Emerging growth company ☒
If an emerging growth company, indicate by check mark if the registrant has elected not to use the extended transition period for complying with any new or revised financial accounting standards provided pursuant to Section 13(a) of the Exchange Act. ☐
Item 8.01.
Other Events.
As previously disclosed by Context Therapeutics Inc. (the “Company”) on that certain Current Report on Form 8-K filed on January 27, 2023 with the U.S. Securities and Exchange Commission (the “SEC”), on January 24, 2023, the Company received written notice (the “Notification Letter”) from The Nasdaq Stock Market LLC (“Nasdaq”) stating that the Company was not in compliance with Nasdaq Listing Rule 5550(a)(2) (the “Minimum Bid Price Rule”) because the Company’s common stock failed to maintain a minimum closing bid price of $1.00 per share for 30 consecutive business days. The Notification Letter provided the Company an initial 180 calendar day period, or until July 24, 2023, in which to regain compliance, pursuant to Nasdaq Listing Rule 5810(c)(3)(A).

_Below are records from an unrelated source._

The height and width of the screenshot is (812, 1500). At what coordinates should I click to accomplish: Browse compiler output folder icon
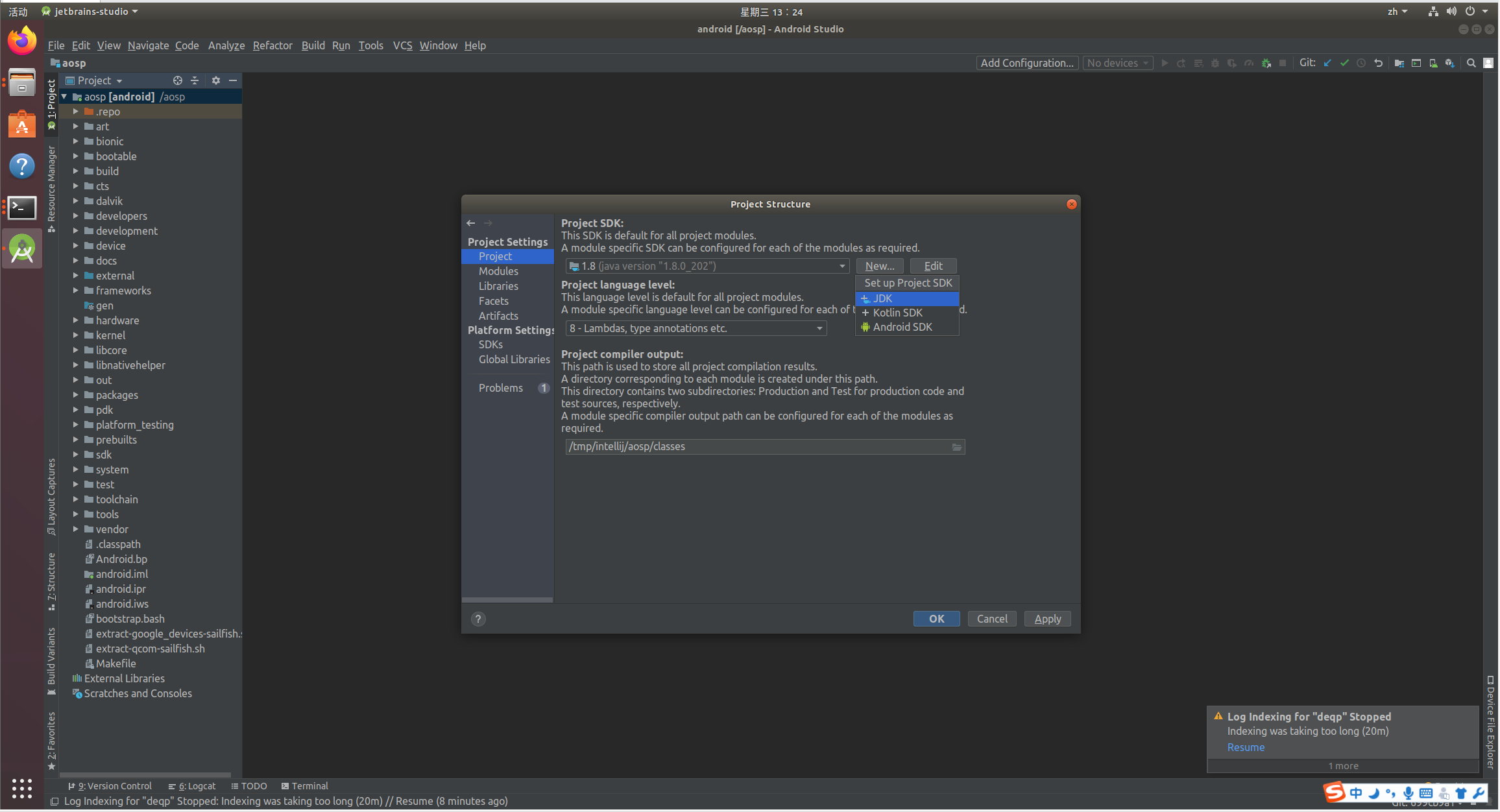pos(956,447)
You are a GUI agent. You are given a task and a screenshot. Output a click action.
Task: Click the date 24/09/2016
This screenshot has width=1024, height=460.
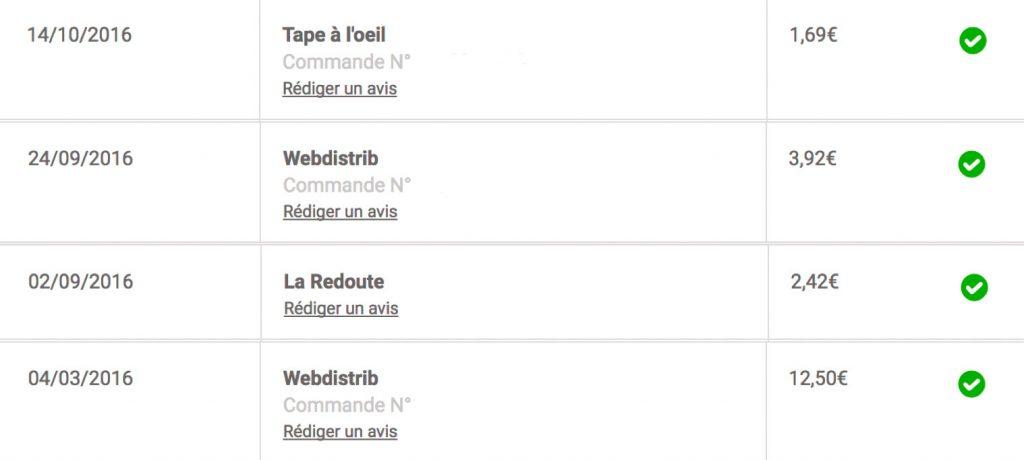(x=80, y=159)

On June 15, 2023, the Company received a letter (the “Compliance Letter”) from Nasdaq notifying the Company that, for the last 10 consecutive business days, the closing bid price of the Company’s common stock has been at $1.00 per share or greater and that the Company has regained compliance with the Minimum Bid Price Rule. Accordingly, Nasdaq considers the matter closed.
SIGNATURES
Pursuant to the requirements of the Securities Exchange Act of 1934, the registrant has duly caused this report to be signed on its behalf by the undersigned hereunto duly authorized.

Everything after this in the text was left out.